Pediatric Acute Liver Failure & Antiphospholipid Syndrome
The antiphospholipid syndrome (APS) is an entity on its own (also known as primary APS) and is also associated with systemic lupus erythematosus (SLE). Prevalence of APS in SLE is approximately 25%(Singh et al. 2013). The pathophysiology of this syndrome remains unclear as is the why/when of antiphospholipid antibodies (aPL) generation. A combination of genetic and environmental factors play a role. Known triggers are commonly viral and bacterial infections. Trauma, surgery, immune abnormalities, anticoagulation withdrawal, parasitic and fungal infections, along with some malignancies have also been connected to the etiology of this condition.
APS is defined by presence of aPL and a vascular thrombosis and/or complication of pregnancy. The thrombotic episodes range from superficial thrombophlebitis to myocardial infarction, stroke, and catastrophic APS (CAPS). CAPS may develop in less than 1% of APS patients and involves multiple blood clots that develop over a short time frame. These clots impair microcirculation and lead to multisystem organ injury most commonly in brain, lungs, and kidneys.

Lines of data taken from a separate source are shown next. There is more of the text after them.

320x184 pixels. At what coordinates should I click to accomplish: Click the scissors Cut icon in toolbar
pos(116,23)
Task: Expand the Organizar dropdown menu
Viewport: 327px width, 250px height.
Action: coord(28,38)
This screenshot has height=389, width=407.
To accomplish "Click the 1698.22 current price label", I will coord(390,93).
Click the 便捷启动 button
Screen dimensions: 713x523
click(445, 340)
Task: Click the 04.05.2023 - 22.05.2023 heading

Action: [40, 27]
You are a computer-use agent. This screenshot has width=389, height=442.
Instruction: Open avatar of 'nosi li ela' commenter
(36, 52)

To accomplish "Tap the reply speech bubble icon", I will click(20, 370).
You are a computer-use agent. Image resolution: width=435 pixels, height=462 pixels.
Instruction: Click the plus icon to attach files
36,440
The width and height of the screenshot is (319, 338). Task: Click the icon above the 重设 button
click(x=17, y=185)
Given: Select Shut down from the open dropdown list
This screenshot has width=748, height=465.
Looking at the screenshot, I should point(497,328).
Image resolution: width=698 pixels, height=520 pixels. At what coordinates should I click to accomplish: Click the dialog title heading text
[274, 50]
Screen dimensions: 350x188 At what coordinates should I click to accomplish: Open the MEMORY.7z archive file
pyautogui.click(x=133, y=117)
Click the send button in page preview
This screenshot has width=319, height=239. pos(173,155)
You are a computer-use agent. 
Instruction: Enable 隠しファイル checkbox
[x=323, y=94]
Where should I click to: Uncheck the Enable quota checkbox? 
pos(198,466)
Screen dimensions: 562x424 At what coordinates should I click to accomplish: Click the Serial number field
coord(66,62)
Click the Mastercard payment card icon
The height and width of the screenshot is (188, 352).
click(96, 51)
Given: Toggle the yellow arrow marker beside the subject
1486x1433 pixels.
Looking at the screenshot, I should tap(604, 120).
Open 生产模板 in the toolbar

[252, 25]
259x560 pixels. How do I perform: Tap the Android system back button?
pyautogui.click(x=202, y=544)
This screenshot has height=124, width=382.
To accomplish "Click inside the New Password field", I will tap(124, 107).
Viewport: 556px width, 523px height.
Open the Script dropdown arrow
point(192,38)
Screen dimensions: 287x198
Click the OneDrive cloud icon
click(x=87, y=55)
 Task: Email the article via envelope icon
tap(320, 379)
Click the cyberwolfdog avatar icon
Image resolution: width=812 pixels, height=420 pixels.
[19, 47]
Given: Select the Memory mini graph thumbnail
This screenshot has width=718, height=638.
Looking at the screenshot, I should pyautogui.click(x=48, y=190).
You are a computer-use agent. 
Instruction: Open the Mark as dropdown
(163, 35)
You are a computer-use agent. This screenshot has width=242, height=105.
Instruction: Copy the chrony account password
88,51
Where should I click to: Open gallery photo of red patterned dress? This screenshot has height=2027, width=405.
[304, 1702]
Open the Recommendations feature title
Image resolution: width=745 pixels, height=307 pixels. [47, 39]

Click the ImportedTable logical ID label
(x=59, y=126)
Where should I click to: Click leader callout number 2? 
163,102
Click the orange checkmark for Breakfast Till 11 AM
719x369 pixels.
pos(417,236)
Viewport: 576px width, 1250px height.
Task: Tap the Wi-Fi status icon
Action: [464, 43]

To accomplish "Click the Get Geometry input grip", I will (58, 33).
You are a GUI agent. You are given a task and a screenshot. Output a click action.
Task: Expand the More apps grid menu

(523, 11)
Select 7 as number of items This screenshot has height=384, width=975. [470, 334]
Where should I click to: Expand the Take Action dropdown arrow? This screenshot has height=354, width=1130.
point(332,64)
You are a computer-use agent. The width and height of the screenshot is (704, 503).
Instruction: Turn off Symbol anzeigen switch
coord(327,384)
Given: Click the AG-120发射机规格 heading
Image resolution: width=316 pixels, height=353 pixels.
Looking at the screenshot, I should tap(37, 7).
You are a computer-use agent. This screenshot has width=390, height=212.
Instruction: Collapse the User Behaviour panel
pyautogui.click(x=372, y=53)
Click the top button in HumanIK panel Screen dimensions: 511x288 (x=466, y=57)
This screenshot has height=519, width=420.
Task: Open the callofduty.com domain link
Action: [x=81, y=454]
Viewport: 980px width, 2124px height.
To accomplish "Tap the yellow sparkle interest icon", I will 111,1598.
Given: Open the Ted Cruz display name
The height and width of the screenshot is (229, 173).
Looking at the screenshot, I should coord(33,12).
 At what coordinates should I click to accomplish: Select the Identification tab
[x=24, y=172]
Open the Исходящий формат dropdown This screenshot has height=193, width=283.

More recently, research has shown a coagulopathy associated with COVID-19, which suggests an immune-mediated pathway reminiscent of APS and the severe form of CAPS(Serrano et al. 2021). Xiao et al. reported COVID patients with multiple aPL positivities had a higher incidence of cerebral infarction compared to patients who were negative(Xiao et al. 2020). Complement activation has been linked to COVID-19 and contributes to APS pathogenesis (in murine models); the association between the two needs further investigation(Fischetti et al. 2005).